--- Texte proposé ---

La maison qui ne se demande jamais qui l'habite

Tard un soir, je soulevais mes bras, palpais mes jambes; je tournais ma tête d’un côté, puis de l’autre comme si je conduisais un étrange transporteur. Ce corps vaillant dans lequel j’habite me transporte où je souhaite aller, un véritable véhicule vivant, composé d’une solide ossature, capable d’accommoder et de nourrir.

Je ne me suis jamais vraiment soucié du corps humain. Certes, je le côtoie chaque jour, je le vois faiblir et perdre son agilité lentement mais sûrement. Telle une pelisse portée mille ans, son revêtement se fendille, se craquelle, s’abîme et accumule les taches. Je n’ai pas aidé la cause en ignorant totalement les crèmes magiques qui auraient pu ralentir la dégénérescence de ma peau.

Née entre terre et mer, dans une large baie, je me suis toujours perçue forte comme le roc des falaises gaspésiennes et vive comme l’eau des grandes marées. Beaucoup trop occupés à essayer de s’entendre et à trouver un compromis au bonheur qui leur manquait, mes parents sont passés un peu à côté de l’éducation de leurs marmots. Nos corps ont grandi en toute liberté; un peu comme les quenouilles sauvages des bords de routes.

Vitement obligés de gagner notre croûte, nous avons longtemps négligé de prendre le temps de nous connaître. Nous avons peu appris sur nous-mêmes jusqu’à ce que chacun, avec courage et détermination, découvre ses forces, ses faiblesses, ses talents et ses appréhensions. Nous avons pris de l’âge et me voici aujourd’hui en train de gruger ma soixante-dix-huitième année sur terre. Ce corps abîmé, fatigué et usé, me sert encore fidèlement. Comment pourrais-je le nommer? Persona, individu, anatomie, matière, corpus, substance, ou peut-être organisme? Quelle étrange chose que ce corps qui persiste à durer! Je suppose qu’il agit comme la maison qui ne se demande jamais qui l’habite; elle les héberge et les abrite, tout simplement.

J’apprécie tout ce que ce corps a été et, heureusement, tout ce qu’il s’entête toujours à faire pour moi depuis toutes ces années. Il ne gémit pas, même s’il émet des sons; il ne me maudit et ne me contredit jamais. Cette ultime merveille du monde mérite tous mes éloges et, un jour, quelqu’un devra déposer à ses pieds les plus belles tulipes de Hollande en mon nom.

Ce corps va-t-il rendre l’âme lui aussi et mourir un jour? Comment pourrai-je continuer sans lui? Lui qui gesticule, parle, s’agite et dit tout ce que j’ai envie de dire. Lui qui se heurte à l’adversité, prend soin de ma centrale de création et donne vie à plusieurs de mes désirs. Lorsqu’il est contrarié, agacé, fatigué ou mécontent, ce corps hausse le ton. Quelquefois, il me semble que ses pulsations cardiaques inventent des cavalcades inécoutables juste pour nous divertir. Jusqu’à ce qu’il expulse son dernier souffle, c’est ce vénérable corps qui me gardera vivante.

---

Énoncé de l'exercice —
Recopiez le texte sur le corps vieillissant depuis « Vitement obligés de » jusqu'à « abrite, tout simplement. », en renommant « organisme » en « mécanisme ».

--- Données à analyser ---

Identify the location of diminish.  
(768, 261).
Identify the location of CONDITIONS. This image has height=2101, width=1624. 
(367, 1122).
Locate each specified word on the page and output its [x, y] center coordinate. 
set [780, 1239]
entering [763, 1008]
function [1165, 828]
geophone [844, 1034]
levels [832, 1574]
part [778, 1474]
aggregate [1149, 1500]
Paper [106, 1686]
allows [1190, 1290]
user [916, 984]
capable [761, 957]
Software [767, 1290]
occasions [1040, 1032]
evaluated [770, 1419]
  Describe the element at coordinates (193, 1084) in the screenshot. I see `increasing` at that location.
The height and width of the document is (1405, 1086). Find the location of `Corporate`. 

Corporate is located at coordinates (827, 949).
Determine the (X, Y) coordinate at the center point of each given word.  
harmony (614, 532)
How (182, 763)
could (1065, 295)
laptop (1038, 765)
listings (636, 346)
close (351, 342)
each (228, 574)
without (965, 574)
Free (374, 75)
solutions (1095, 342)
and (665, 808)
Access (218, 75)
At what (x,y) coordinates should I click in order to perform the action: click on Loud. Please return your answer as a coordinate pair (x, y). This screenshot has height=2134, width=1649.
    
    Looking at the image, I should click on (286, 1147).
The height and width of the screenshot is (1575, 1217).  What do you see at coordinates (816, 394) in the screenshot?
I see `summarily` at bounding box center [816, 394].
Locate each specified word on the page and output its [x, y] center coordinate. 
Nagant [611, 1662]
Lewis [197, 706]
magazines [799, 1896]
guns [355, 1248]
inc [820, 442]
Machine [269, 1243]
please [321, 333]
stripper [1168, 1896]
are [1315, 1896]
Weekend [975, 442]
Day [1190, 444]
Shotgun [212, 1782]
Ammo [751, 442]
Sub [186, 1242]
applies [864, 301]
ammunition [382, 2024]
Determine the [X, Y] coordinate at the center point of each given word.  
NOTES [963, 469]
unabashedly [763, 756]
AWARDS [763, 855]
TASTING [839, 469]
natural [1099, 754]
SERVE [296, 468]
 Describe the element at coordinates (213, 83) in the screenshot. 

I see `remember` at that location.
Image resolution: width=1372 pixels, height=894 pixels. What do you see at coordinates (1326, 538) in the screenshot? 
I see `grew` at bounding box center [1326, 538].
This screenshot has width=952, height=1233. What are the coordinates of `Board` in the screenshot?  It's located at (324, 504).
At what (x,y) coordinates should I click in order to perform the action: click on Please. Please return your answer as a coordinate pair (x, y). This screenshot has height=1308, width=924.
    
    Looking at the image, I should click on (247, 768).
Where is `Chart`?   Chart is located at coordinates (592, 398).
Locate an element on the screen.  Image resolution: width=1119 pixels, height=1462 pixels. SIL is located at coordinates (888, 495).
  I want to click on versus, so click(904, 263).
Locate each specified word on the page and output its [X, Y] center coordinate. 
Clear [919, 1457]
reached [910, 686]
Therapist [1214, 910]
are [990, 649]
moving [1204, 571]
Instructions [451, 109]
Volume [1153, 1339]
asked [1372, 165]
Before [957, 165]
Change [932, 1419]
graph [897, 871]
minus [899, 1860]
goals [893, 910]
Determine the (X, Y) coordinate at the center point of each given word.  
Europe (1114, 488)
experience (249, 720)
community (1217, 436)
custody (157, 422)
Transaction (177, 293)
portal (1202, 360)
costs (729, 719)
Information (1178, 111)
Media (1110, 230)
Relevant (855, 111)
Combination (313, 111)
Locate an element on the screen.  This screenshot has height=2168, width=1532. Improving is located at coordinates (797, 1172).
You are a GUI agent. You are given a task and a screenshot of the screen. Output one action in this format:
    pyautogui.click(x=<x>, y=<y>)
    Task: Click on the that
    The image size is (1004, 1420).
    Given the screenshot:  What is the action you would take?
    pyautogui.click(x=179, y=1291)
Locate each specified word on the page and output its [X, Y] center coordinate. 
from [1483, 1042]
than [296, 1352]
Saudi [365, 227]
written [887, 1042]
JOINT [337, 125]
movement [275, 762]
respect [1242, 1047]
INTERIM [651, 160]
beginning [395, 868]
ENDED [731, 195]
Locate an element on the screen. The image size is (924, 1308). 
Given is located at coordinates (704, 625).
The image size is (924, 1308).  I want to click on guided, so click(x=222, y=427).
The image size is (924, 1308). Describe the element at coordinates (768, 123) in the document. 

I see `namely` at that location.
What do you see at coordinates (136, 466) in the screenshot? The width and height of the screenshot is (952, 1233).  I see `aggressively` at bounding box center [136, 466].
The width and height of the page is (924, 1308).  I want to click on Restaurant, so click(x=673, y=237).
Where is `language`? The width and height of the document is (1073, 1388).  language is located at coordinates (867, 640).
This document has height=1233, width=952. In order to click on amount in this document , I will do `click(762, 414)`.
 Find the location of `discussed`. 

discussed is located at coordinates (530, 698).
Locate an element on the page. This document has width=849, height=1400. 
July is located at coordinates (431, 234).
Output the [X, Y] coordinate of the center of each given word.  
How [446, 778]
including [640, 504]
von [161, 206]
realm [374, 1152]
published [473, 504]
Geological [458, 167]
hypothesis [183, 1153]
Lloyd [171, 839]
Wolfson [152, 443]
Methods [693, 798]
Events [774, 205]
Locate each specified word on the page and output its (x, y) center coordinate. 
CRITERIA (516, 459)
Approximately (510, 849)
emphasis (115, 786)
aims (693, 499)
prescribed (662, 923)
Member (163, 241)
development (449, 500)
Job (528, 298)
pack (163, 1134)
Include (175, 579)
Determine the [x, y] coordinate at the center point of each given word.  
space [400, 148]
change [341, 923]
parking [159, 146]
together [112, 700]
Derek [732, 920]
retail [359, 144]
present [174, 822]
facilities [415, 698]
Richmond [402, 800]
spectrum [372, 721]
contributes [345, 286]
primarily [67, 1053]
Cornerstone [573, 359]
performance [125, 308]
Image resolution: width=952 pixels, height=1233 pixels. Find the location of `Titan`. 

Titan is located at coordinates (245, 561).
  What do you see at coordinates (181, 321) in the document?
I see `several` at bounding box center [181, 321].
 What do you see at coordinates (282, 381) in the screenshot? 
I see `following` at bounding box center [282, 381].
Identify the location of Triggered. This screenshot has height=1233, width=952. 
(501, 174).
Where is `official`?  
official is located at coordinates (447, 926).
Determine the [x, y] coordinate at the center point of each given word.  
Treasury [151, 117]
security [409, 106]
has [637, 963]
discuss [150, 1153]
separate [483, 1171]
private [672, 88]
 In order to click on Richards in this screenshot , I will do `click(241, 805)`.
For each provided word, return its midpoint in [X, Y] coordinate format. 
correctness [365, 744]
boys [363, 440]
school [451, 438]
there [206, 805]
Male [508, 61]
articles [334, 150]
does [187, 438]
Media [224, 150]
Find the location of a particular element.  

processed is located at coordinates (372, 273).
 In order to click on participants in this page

---

Réponse attendue —
Vitement obligés de gagner notre croûte, nous avons longtemps négligé de prendre le temps de nous connaître. Nous avons peu appris sur nous-mêmes jusqu’à ce que chacun, avec courage et détermination, découvre ses forces, ses faiblesses, ses talents et ses appréhensions. Nous avons pris de l’âge et me voici aujourd’hui en train de gruger ma soixante-dix-huitième année sur terre. Ce corps abîmé, fatigué et usé, me sert encore fidèlement. Comment pourrais-je le nommer? Persona, individu, anatomie, matière, corpus, substance, ou peut-être mécanisme? Quelle étrange chose que ce corps qui persiste à durer! Je suppose qu’il agit comme la maison qui ne se demande jamais qui l’habite; elle les héberge et les abrite, tout simplement.